Fukumoto was born in Tottori Prefecture to a moderately prosperous landowning family. He studied law at Tokyo Imperial University and became a lecturer at a high school after graduation. In 1922 he was sent to Europe to study law, there he familiarized himself with Marxism, he also joined the German Communist party. When he returned home in 1924 he joined a small communist group and became an editor for a small magazine simply called Marxism.
Fukumoto wrote numerous articles and was well known in left-wing circles for his interpretations of Marxism-Leninism and his criticism of other Japanese Marxist scholars, especially Yamakawa Hitoshi and Kawakami Hajime. His writing style was considered complex and he was more interested in the theoretical than the practical aspects of Socialism. Fukumoto called for the separation of “true” Marxist from “false” Marxists and urged the “true” Marxists to concentrate on theoretical struggle. This approach was popular among young intellectuals and was called Fukumotoism, as opposed to the more pragmatic mass-based approach of Yamakawa called Yamakawaism.

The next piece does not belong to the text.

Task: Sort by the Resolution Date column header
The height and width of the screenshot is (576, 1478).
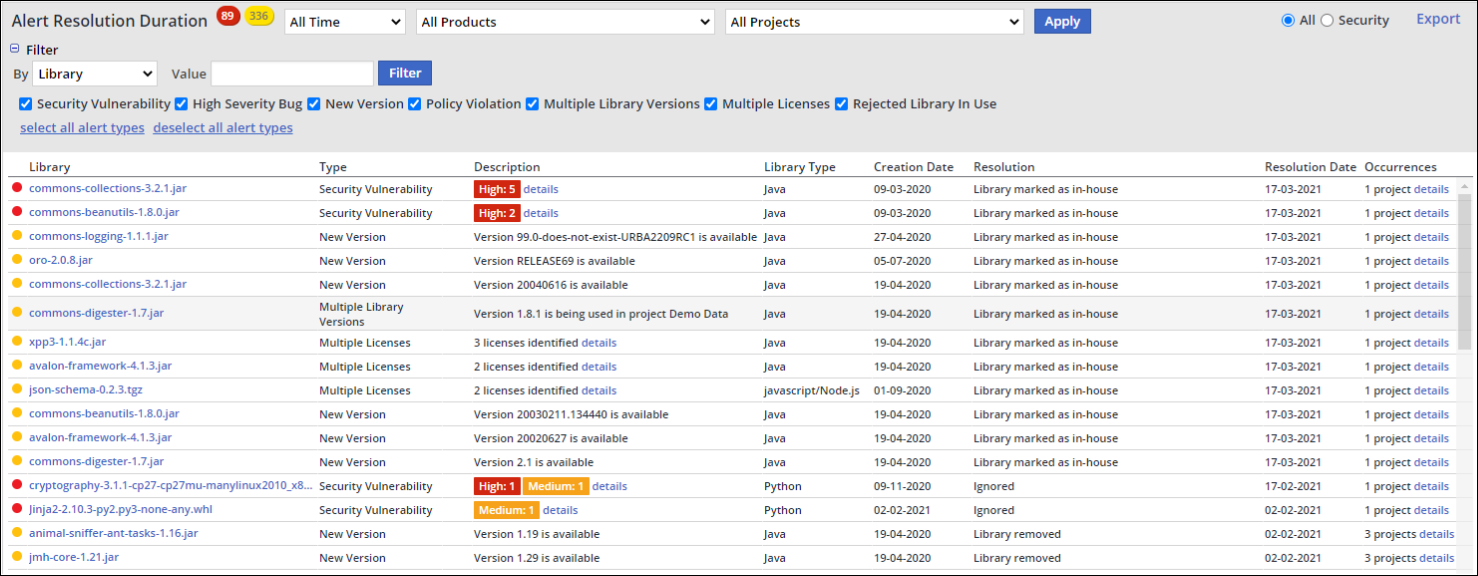Action: click(1310, 167)
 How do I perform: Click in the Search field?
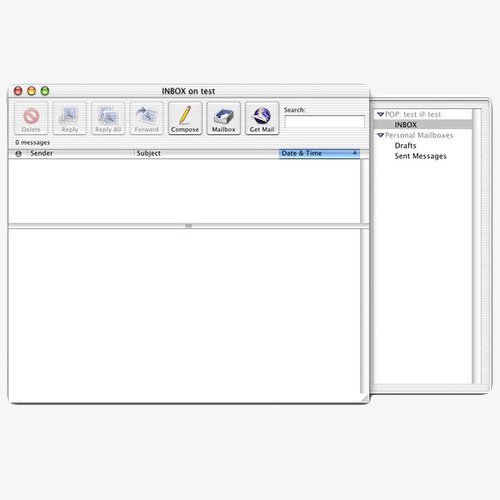tap(324, 121)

Fukumoto´s main contribution was to improve the theoretical foundation of the communist party and the revolution, the dangers in his ideas where however that excessive focus on theory could isolate the party from other left-wing groups. Eventually the Cominterm took the view that this was happening and in 1927 it issued a thesis attacking both Yamakawa and Fukumoto and demanding that the party strive for an immediate two-stage revolution to overthrow the Japanese government, and especially the Emperor system and Diet of Japan, redistribution of wealth and favourable policy with the USSR.
(reference: Beckmann, George M. Okubo, Genji. The Japanese Communist Party 1922-1945, Stanford University Press, Stanford, 1969. p 107-109.)